# JSON examples and exercise
****
+ get familiar with packages for dealing with JSON
+ study examples with JSON strings and files 
+ work on exercise to be completed and submitted 
****
+ reference: http://pandas.pydata.org/pandas-docs/stable/io.html#io-json-reader
+ data source: http://jsonstudio.com/resources/
****

In [3]:
import pandas as pd

## imports for Python, Pandas

In [4]:
import json
from pandas.io.json import json_normalize

## JSON example, with string

+ demonstrates creation of normalized dataframes (tables) from nested json string
+ source: http://pandas.pydata.org/pandas-docs/stable/io.html#normalization

In [5]:
# define json string
data = [{'state': 'Florida', 
         'shortname': 'FL',
         'info': {'governor': 'Rick Scott'},
         'counties': [{'name': 'Dade', 'population': 12345},
                      {'name': 'Broward', 'population': 40000},
                      {'name': 'Palm Beach', 'population': 60000}]},
        {'state': 'Ohio',
         'shortname': 'OH',
         'info': {'governor': 'John Kasich'},
         'counties': [{'name': 'Summit', 'population': 1234},
                      {'name': 'Cuyahoga', 'population': 1337}]}]

In [6]:
# use normalization to create tables from nested element
json_normalize(data, 'counties')

Unnamed: 0,name,population
0,Dade,12345
1,Broward,40000
2,Palm Beach,60000
3,Summit,1234
4,Cuyahoga,1337


In [8]:
# further populate tables created from nested element
json_normalize(data, 'counties', ['state', 'shortname', ['info', 'governor']])
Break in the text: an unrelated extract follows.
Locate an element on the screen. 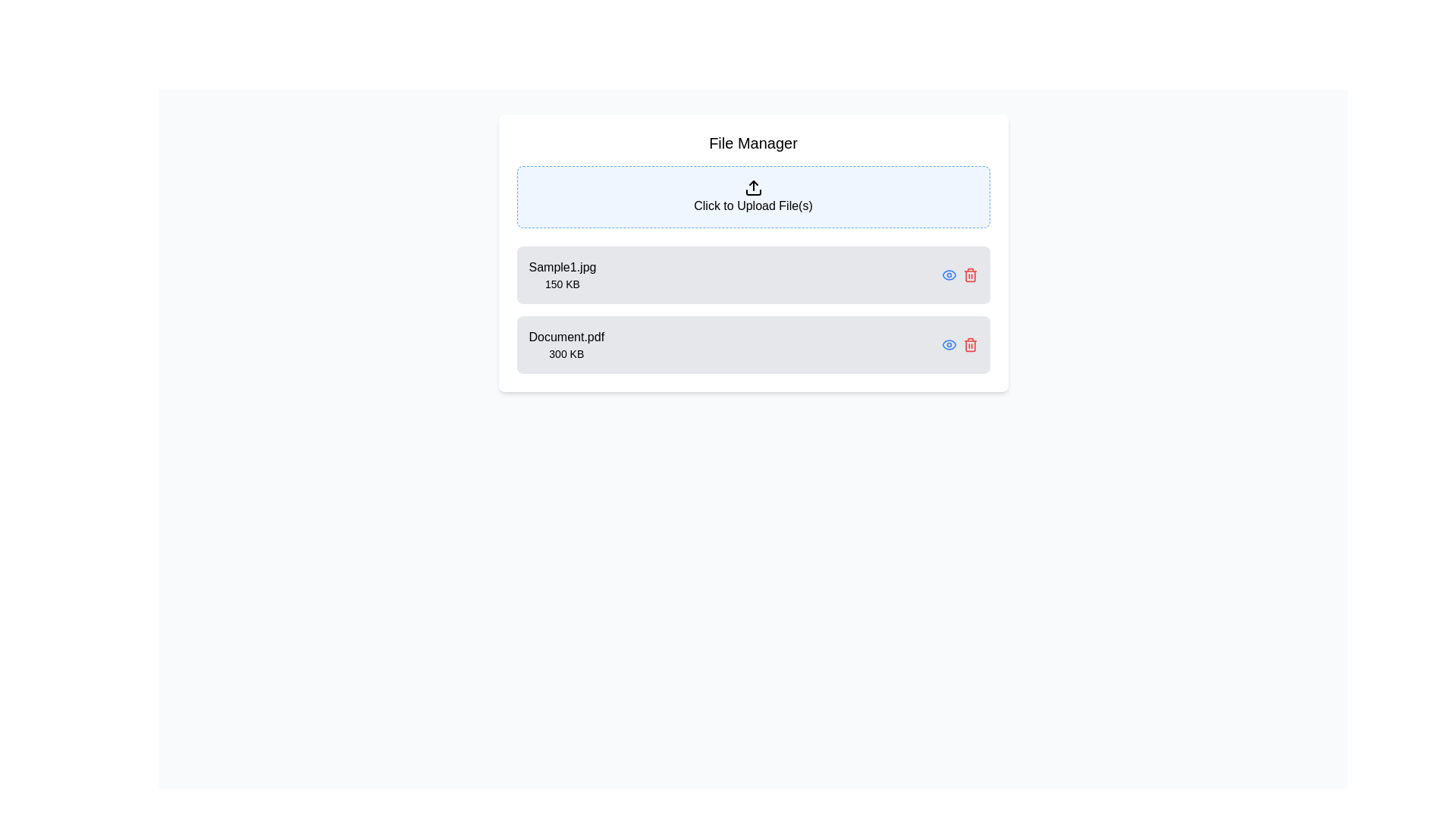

Unnamed: 0,name,population,info.governor,state,shortname
0,Dade,12345,Rick Scott,Florida,FL
1,Broward,40000,Rick Scott,Florida,FL
2,Palm Beach,60000,Rick Scott,Florida,FL
3,Summit,1234,John Kasich,Ohio,OH
4,Cuyahoga,1337,John Kasich,Ohio,OH


****
## JSON example, with file

+ demonstrates reading in a json file as a string and as a table
+ uses small sample file containing data about projects funded by the World Bank 
+ data source: http://jsonstudio.com/resources/

In [9]:
# load json as string
json.load((open('data/world_bank_projects_less.json')))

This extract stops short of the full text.